Document >>
━━━
Details are increasingly available to those who study the publications of the congressional committees concerned with the problem. Communist Propaganda Activities in the United States, a report published early in 1952 by the Committee on the Judiciary, United States Senate, deals principally with Communist propaganda carried on with the help of the Department of State and the Department of Justice of the United States! The report (pp. v-ix) climaxes a stinging rebuke of the State Department‘s pro-Communist maneuvers with this statement:
The policy of the Department of State is in effict an administrative nullification of an established law. One result of the nullification of existing law was the dissemination in the United States in 1950 of more than 1,000,000 Communist books, magazines, and other printed documents, 2,275 Soviet films, and 25,080 phonograph records (pp.24-25).
By a special Department of Justice ruling, these were dispatched individually to state institutions, universities or colleges, or to professors or other individuals, with no statement required on or with any of the parcels that they were sent out for propaganda purposes or had emanated from the Soviet Union or some other Communist government! Is this what the American people want? It is what they have been getting in Washington.
━━━
Data entries >>
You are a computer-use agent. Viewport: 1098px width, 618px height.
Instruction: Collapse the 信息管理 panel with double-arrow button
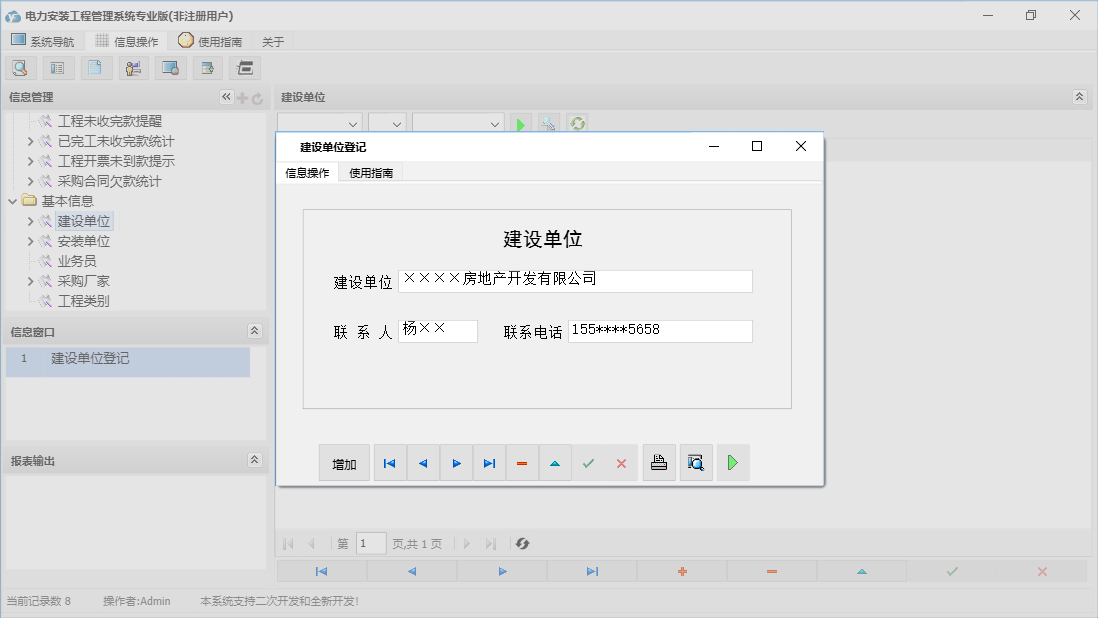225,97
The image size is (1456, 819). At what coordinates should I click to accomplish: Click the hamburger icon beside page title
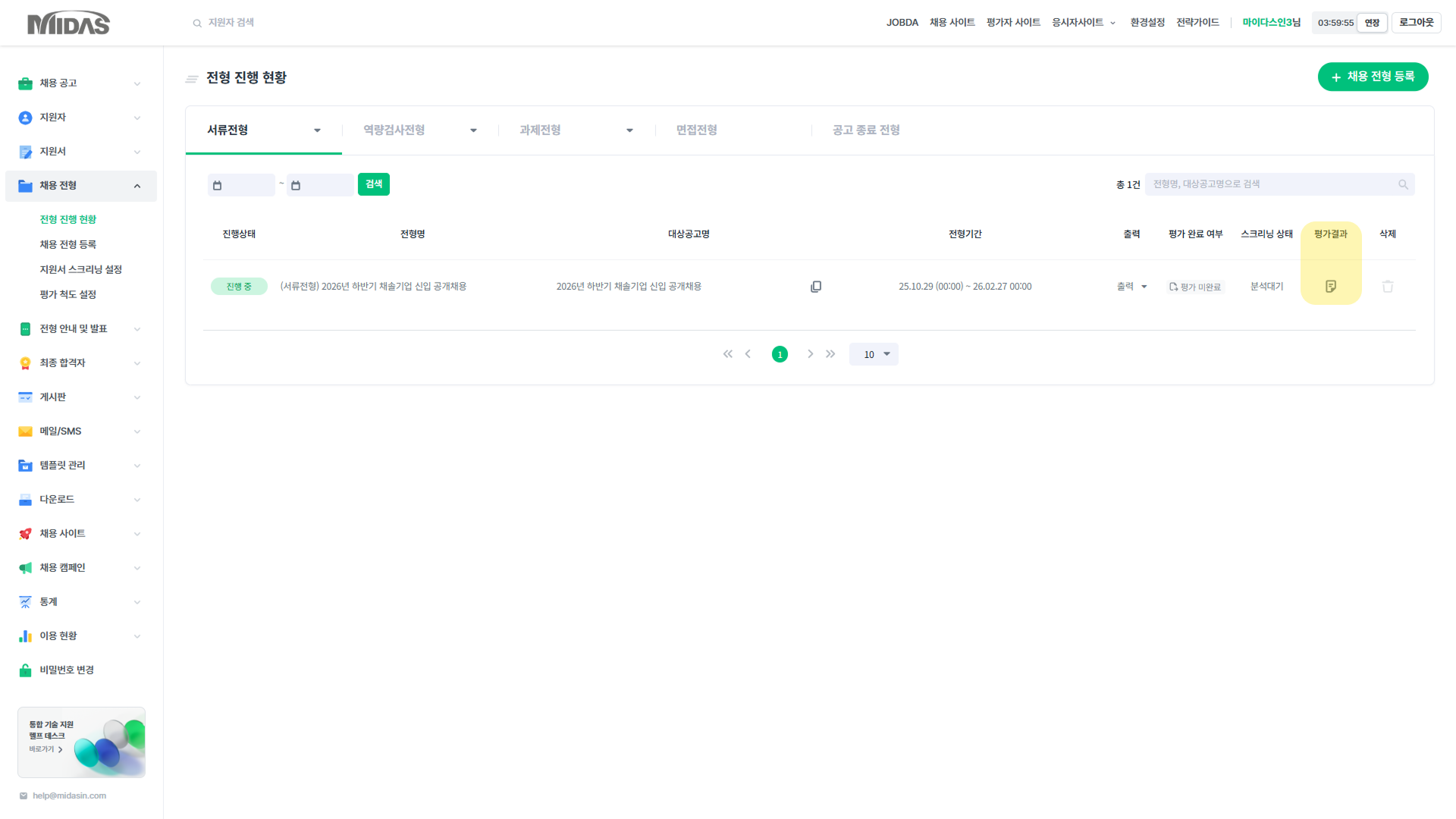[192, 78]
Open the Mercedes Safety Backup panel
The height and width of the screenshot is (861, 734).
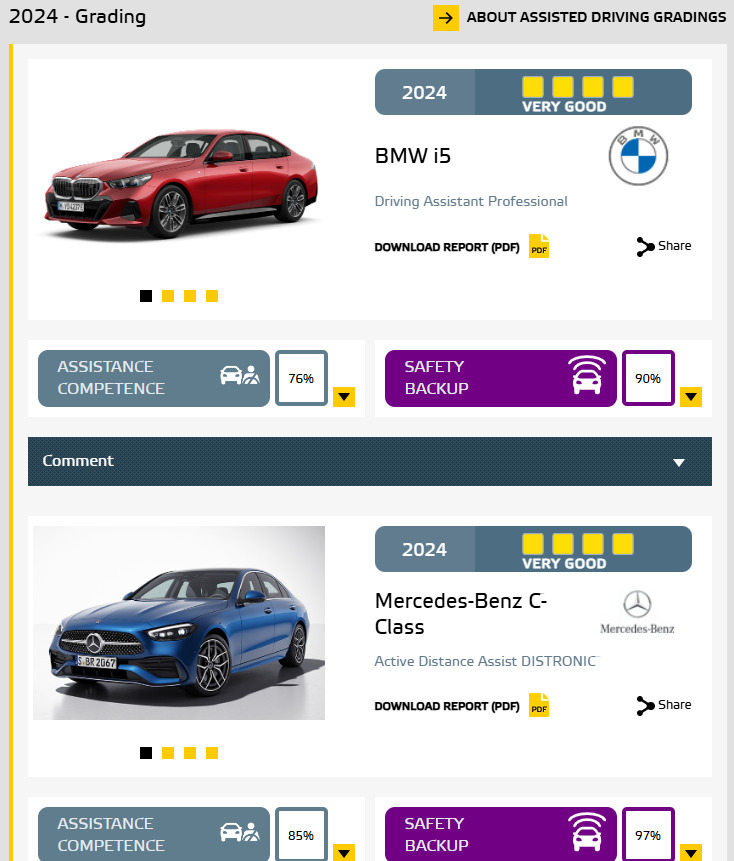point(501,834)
━━━
Problems >>
A – Decide whether each statement agrees with the passage on Communist propaganda, answering yes or no and quoting the deciding words: (i) the report was published early in 1952 by the Senate's Committee on the Judiciary; (ii) more than 1,000,000 Soviet films were disseminated in the United States in 1950; (iii) the parcels had to carry a statement that they came from the Soviet Union.
B – Repeat word for word the stretch of the passage on Communist propaganda that begins at the words "Details are increasingly" and stops after "phonograph records (pp.24-25).".

Answers given >>
A –
(i) Yes: "a report published early in 1952 by the Committee on the Judiciary, United States Senate"
(ii) No: "2,275 Soviet films"
(iii) No: "with no statement required on or with any of the parcels that they were sent out for propaganda purposes or had emanated from the Soviet Union"

B –
Details are increasingly available to those who study the publications of the congressional committees concerned with the problem. Communist Propaganda Activities in the United States, a report published early in 1952 by the Committee on the Judiciary, United States Senate, deals principally with Communist propaganda carried on with the help of the Department of State and the Department of Justice of the United States! The report (pp. v-ix) climaxes a stinging rebuke of the State Department‘s pro-Communist maneuvers with this statement:
The policy of the Department of State is in effict an administrative nullification of an established law. One result of the nullification of existing law was the dissemination in the United States in 1950 of more than 1,000,000 Communist books, magazines, and other printed documents, 2,275 Soviet films, and 25,080 phonograph records (pp.24-25).